Nusantara : la nouvelle capitale Indonésienne, quand la fuite climatique se substitue à la lutte

Le 18 Janvier 2022, la chambre basse du Parlement indonésien a approuvé le cadre législatif du projet du président Joko WIDODO annoncé en 2019, du déménagement de la capitale Indonésienne Jakarta vers l’île de Bornéo, pour y construire ex nihilo la nouvelle capitale du pays : Nusantara.

Jakarta est la capitale économique et administrative Indonésienne. C’est une ville dense avec près de 30 millions d’habitants sur toute la conurbation, et c’est la plus grande métropole de l’Asie du Sud-Ouest. Mais la ville souffre de la pollution et de catastrophes naturelles fréquentes. En effet, son air est irrespirable, entre des embouteillages records, les centrales à charbon aux périphéries de la ville et les habitants qui brulent leurs déchets. De surcroît, les tremblements de terre, le climat tropical et les pluies diluviennes, la mauvaise maitrise du pompage massif des nappes phréatiques et de l’évacuation de l’eau, ainsi que la montée des eaux à cause du réchauffement climatique, surexpose la métropole aux inondations. Jakarta perd 18cm d’altitude tous les ans et subit un affaissement de sa zone côtière à cause de la montée des eaux, si bien que 20% de la ville est désormais sous le niveau de la mer. Les estimations prédisent que cette proportion risque de doubler d’ici 2050. Jakarta est la ville qui s’ensevelit le plus rapidement au monde à cause de la montée des eaux et du réchauffement climatique. La capitale qui dynamise le pays manque d’infrastructures pour lutter durablement contre la crise qu’elle traverse.
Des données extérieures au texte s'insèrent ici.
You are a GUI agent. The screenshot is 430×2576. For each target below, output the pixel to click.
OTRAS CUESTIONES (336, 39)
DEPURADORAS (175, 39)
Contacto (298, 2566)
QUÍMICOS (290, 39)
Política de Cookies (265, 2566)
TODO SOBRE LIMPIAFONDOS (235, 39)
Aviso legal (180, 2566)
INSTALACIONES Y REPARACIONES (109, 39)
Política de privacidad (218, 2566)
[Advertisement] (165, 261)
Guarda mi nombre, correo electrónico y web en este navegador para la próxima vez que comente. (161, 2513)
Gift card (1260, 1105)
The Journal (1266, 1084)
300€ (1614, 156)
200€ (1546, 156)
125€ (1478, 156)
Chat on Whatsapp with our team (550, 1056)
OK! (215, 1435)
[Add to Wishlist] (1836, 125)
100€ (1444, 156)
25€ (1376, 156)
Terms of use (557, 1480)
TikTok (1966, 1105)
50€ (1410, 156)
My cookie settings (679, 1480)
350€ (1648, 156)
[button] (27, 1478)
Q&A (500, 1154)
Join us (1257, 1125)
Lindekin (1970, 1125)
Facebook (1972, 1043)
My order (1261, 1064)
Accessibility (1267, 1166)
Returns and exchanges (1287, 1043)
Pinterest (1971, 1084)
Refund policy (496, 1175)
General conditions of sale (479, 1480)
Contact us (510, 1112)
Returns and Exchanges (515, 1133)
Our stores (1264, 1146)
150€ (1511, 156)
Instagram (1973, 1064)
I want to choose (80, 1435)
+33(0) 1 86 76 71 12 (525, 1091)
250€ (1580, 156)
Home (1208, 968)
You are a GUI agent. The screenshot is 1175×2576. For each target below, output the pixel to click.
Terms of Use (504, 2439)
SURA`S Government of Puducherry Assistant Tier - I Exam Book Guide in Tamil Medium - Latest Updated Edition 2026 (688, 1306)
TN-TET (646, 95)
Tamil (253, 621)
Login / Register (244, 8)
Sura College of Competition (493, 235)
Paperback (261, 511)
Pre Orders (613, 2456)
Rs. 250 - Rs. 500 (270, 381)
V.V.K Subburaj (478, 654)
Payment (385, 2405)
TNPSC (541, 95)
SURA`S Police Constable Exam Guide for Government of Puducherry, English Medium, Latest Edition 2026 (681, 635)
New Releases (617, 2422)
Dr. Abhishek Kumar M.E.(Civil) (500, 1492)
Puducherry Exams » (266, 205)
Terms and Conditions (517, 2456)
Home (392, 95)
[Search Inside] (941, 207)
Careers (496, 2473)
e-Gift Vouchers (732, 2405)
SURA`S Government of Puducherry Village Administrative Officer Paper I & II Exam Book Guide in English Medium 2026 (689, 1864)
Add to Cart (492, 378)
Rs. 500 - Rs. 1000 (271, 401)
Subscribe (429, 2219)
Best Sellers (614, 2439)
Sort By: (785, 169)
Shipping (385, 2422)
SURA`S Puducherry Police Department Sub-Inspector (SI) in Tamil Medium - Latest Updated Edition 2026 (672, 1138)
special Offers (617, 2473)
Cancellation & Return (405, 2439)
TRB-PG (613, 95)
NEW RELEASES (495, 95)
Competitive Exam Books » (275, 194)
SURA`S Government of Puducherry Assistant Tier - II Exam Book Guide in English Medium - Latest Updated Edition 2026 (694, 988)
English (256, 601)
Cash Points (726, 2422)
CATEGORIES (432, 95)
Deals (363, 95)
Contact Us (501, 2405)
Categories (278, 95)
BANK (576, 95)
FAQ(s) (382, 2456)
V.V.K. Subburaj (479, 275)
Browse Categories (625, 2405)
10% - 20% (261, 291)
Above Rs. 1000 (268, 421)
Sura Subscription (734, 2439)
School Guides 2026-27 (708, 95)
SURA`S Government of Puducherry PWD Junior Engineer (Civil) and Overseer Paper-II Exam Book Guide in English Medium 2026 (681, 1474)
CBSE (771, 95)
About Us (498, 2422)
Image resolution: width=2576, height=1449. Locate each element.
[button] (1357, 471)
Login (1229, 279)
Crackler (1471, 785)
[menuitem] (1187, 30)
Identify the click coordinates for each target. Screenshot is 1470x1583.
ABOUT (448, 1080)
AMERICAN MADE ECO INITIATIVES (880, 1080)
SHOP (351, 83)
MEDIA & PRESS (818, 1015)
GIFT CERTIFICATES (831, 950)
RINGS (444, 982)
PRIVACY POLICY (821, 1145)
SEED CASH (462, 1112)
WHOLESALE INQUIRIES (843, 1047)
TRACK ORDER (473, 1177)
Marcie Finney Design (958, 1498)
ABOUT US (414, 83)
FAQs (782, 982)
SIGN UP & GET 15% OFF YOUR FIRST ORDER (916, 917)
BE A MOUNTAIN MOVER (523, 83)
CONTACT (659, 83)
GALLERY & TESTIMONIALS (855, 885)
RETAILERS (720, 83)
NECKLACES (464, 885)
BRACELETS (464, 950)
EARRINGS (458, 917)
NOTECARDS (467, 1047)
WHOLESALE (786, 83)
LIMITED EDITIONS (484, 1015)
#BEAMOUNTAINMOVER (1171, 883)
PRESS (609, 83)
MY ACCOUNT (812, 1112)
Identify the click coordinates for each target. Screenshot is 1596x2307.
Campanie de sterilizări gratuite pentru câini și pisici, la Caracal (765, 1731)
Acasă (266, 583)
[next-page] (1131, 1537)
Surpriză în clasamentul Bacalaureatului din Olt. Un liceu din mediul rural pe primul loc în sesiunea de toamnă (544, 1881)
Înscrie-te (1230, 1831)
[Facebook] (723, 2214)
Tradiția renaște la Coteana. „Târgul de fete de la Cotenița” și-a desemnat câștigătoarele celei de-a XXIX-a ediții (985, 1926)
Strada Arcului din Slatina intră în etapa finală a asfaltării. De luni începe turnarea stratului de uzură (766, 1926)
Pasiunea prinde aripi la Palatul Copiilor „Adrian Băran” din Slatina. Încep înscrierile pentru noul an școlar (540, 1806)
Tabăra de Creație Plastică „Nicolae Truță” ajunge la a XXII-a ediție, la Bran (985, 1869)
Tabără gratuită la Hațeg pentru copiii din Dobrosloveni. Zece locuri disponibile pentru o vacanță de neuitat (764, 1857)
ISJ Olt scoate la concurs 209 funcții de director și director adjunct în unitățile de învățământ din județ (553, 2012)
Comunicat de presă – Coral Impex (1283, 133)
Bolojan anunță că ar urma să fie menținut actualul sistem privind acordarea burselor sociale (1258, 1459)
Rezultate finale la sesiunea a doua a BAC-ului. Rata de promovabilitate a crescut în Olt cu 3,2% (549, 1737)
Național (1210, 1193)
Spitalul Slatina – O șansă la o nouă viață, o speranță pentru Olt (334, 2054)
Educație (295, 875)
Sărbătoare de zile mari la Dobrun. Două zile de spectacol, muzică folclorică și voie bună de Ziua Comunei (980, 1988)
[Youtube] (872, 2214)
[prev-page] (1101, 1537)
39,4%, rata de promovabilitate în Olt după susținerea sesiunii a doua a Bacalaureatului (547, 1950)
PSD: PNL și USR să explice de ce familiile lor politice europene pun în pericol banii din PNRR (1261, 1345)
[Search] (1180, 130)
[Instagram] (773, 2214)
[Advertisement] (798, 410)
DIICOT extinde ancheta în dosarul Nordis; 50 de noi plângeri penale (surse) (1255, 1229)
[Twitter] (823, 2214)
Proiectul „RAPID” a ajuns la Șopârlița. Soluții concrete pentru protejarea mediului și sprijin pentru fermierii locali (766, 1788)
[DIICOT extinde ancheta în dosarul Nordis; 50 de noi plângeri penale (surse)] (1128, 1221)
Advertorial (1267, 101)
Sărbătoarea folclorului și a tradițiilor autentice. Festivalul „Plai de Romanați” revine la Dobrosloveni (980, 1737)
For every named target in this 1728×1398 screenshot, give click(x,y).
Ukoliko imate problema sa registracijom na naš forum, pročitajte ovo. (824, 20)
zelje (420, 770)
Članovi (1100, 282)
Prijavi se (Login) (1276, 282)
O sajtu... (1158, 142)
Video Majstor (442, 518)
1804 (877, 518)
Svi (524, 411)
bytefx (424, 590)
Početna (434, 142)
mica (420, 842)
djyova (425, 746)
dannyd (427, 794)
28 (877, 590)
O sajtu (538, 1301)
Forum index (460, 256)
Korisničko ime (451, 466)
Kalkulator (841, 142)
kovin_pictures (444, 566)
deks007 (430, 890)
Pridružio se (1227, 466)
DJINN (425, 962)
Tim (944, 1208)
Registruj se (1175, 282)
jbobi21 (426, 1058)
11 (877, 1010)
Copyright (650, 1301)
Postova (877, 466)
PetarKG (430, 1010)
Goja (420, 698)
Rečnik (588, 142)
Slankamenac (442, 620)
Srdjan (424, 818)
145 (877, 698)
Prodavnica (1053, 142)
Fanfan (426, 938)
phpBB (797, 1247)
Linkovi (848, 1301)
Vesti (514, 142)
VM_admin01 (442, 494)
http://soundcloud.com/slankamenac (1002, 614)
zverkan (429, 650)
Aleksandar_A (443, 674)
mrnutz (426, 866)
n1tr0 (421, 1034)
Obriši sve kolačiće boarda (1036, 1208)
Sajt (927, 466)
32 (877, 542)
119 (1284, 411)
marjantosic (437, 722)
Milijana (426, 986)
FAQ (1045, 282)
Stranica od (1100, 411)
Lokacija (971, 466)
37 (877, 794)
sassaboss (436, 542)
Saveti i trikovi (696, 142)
Dépassé par la situation, le président Joko WIDODO annonçait au parlement indonésien en 2019 son projet : transférer les forces économiques et politiques de la ville de Jakarta vers une nouvelle ville. Cette nouvelle ville, Nusantara, n’existe pas encore. Il s’agit d’une zone située à plus de 2000km de Jakarta, sur l’île de Bornéo, une île essentiellement composée de forêt tropical primaire, sur un archipel partagé entre l’Indonésie, le micro-Etat/sultanat de Brunei et la Malaisie.

Si le projet a été accepté le 18 janvier 2022, c’est parce qu’il est avant tout présenté non pas comme le déménagement du centre dynamique du pays, mais comme l’opportunité de construire une ville compétitive, intelligente, écologique, fondée sur les nouvelles technologies et orientée vers l’économie verte, et localisée à l’abri des inondations et risques séismiques constants.

Sur plan, Nusentara est une ville modèle. Il s’agira d’une ville orientée sur les vélos et les piétons, une ville propre, 0 émissions carbones, qui bénéficiera des derniers progrès de la technologies et l’architecture pour être optimale est équipée de transports en commun dernier cri intégré à l’environnement. Mais ce projet pose problèmes sur plusieurs plans.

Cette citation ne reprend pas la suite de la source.